======== Data shown ========
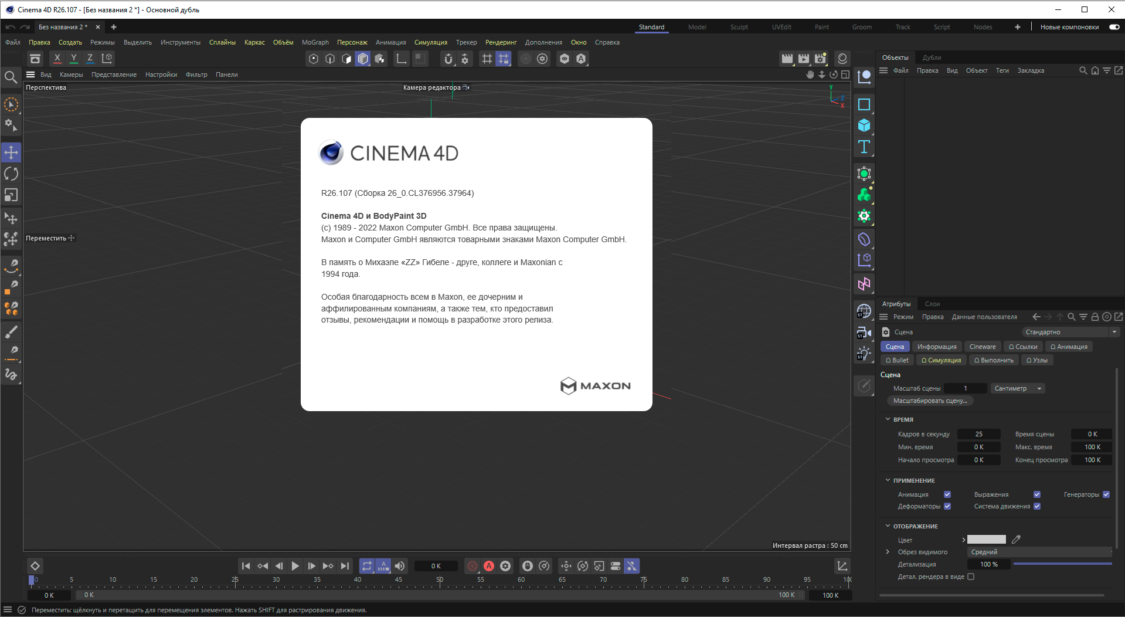The image size is (1125, 617).
Task: Click the display Цвет color swatch
Action: [x=986, y=540]
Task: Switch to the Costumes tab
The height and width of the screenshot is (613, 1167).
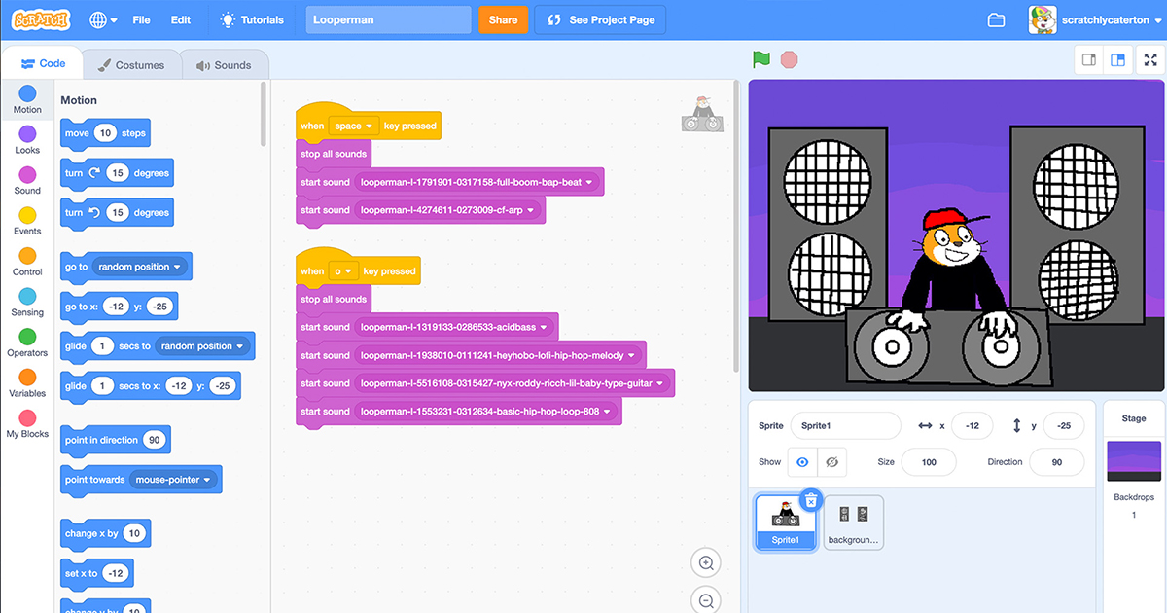Action: click(x=131, y=65)
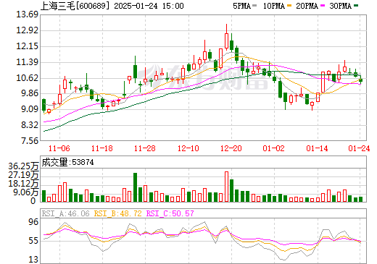Select the 12-20 date axis label
The width and height of the screenshot is (377, 264).
pyautogui.click(x=231, y=148)
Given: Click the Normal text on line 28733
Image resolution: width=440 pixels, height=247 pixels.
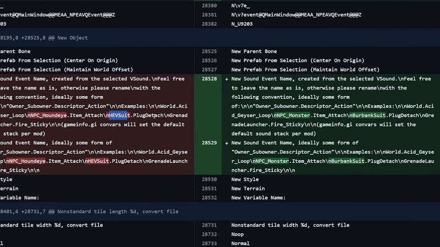Looking at the screenshot, I should pos(241,243).
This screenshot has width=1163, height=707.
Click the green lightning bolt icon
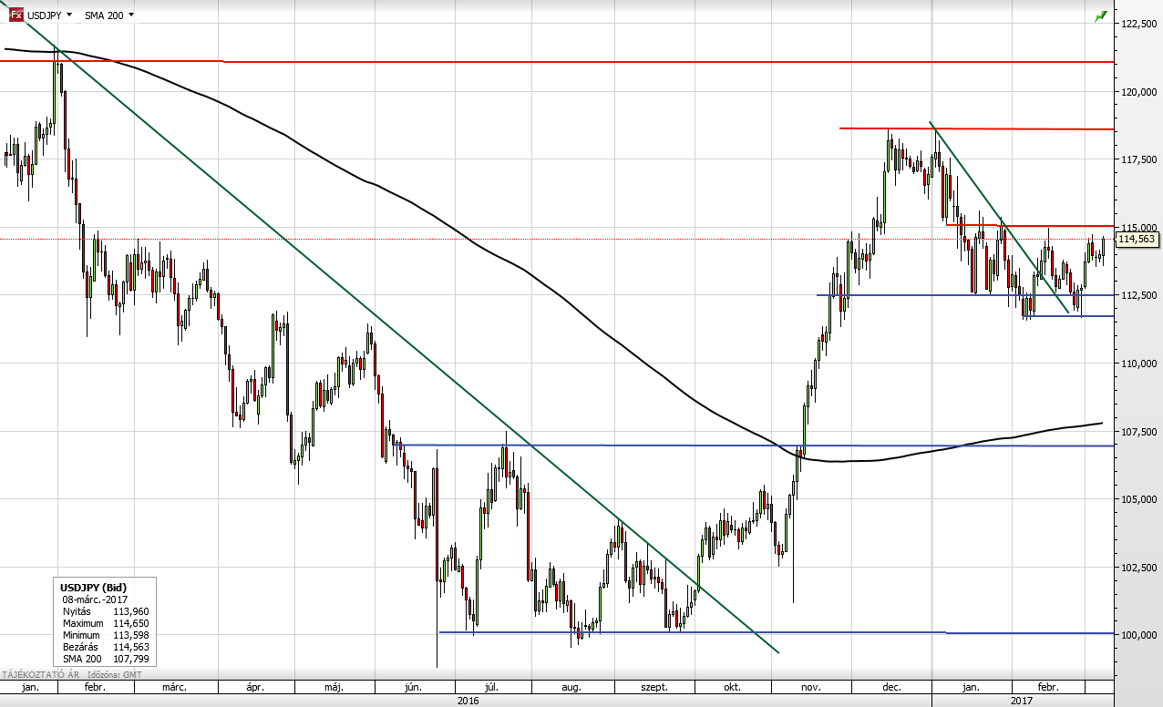coord(1101,15)

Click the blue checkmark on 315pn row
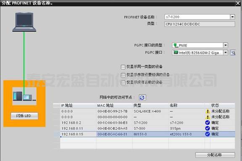(x=208, y=128)
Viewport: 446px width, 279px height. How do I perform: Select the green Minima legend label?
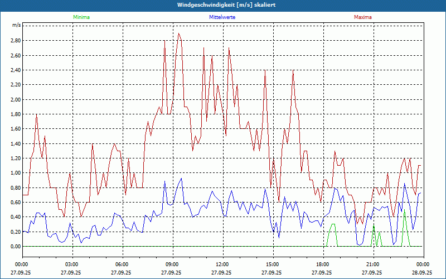pyautogui.click(x=80, y=17)
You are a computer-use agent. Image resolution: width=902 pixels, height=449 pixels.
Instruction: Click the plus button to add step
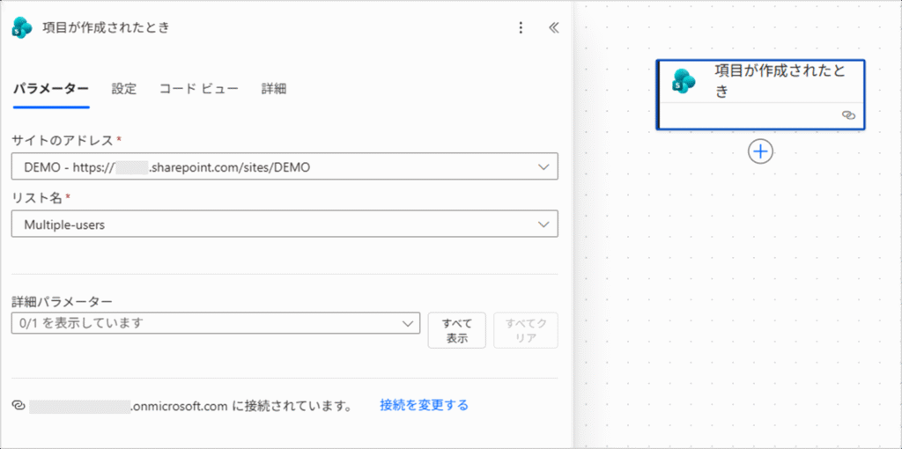760,151
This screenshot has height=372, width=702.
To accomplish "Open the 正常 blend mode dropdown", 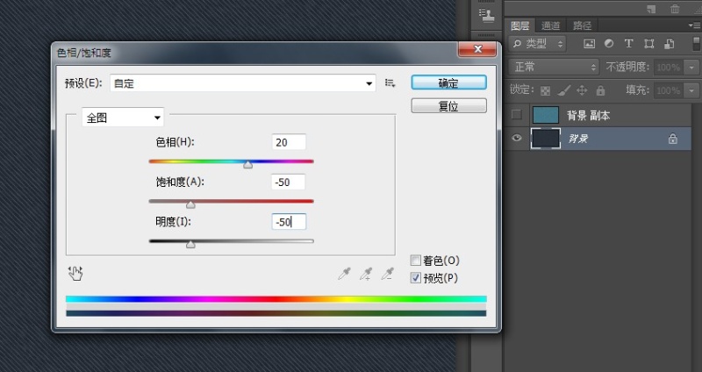I will tap(555, 67).
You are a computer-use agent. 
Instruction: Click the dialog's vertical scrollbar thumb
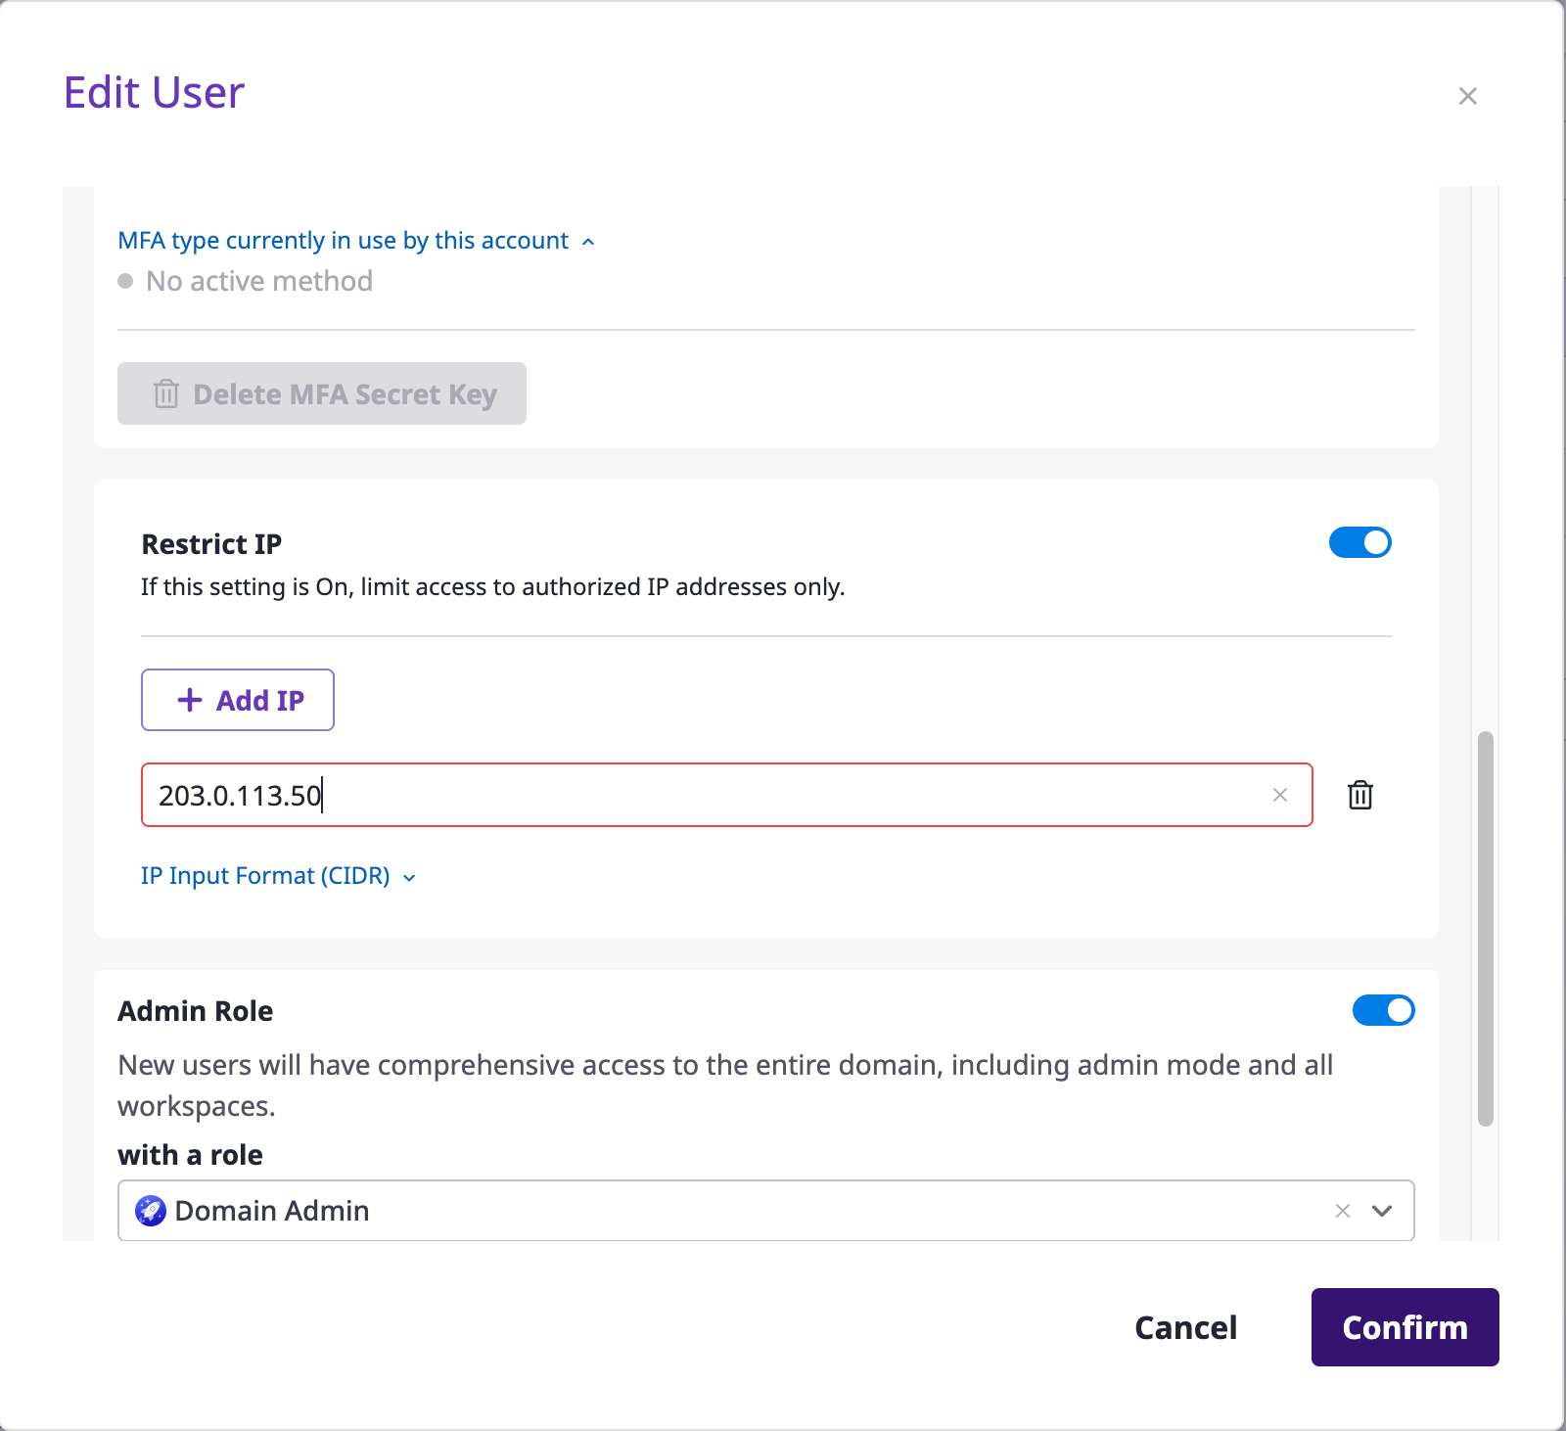coord(1485,928)
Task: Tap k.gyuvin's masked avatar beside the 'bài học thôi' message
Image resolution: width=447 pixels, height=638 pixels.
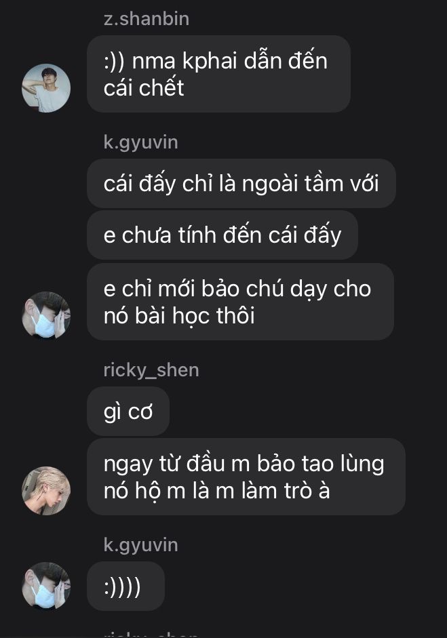Action: click(46, 315)
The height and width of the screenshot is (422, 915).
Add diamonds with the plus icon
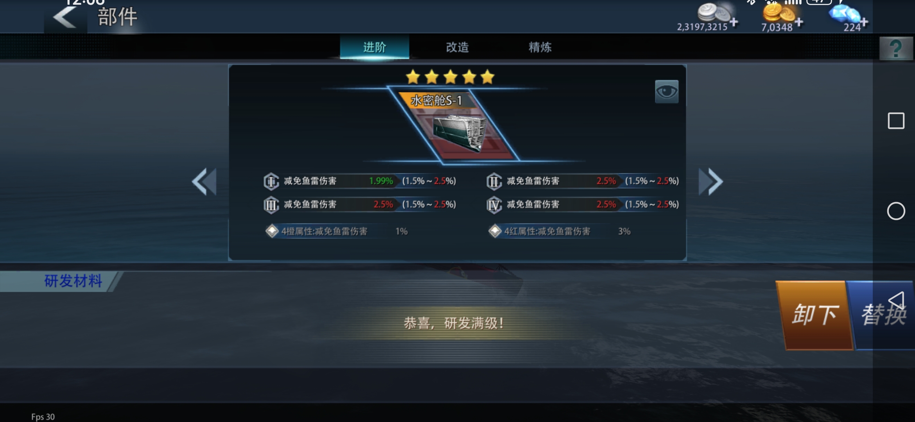[864, 22]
========
◆ **Exercise**
Look through the records above for the word "computer". Report how many lines contain it, as a bare number.

◆ **Exercise solution**
2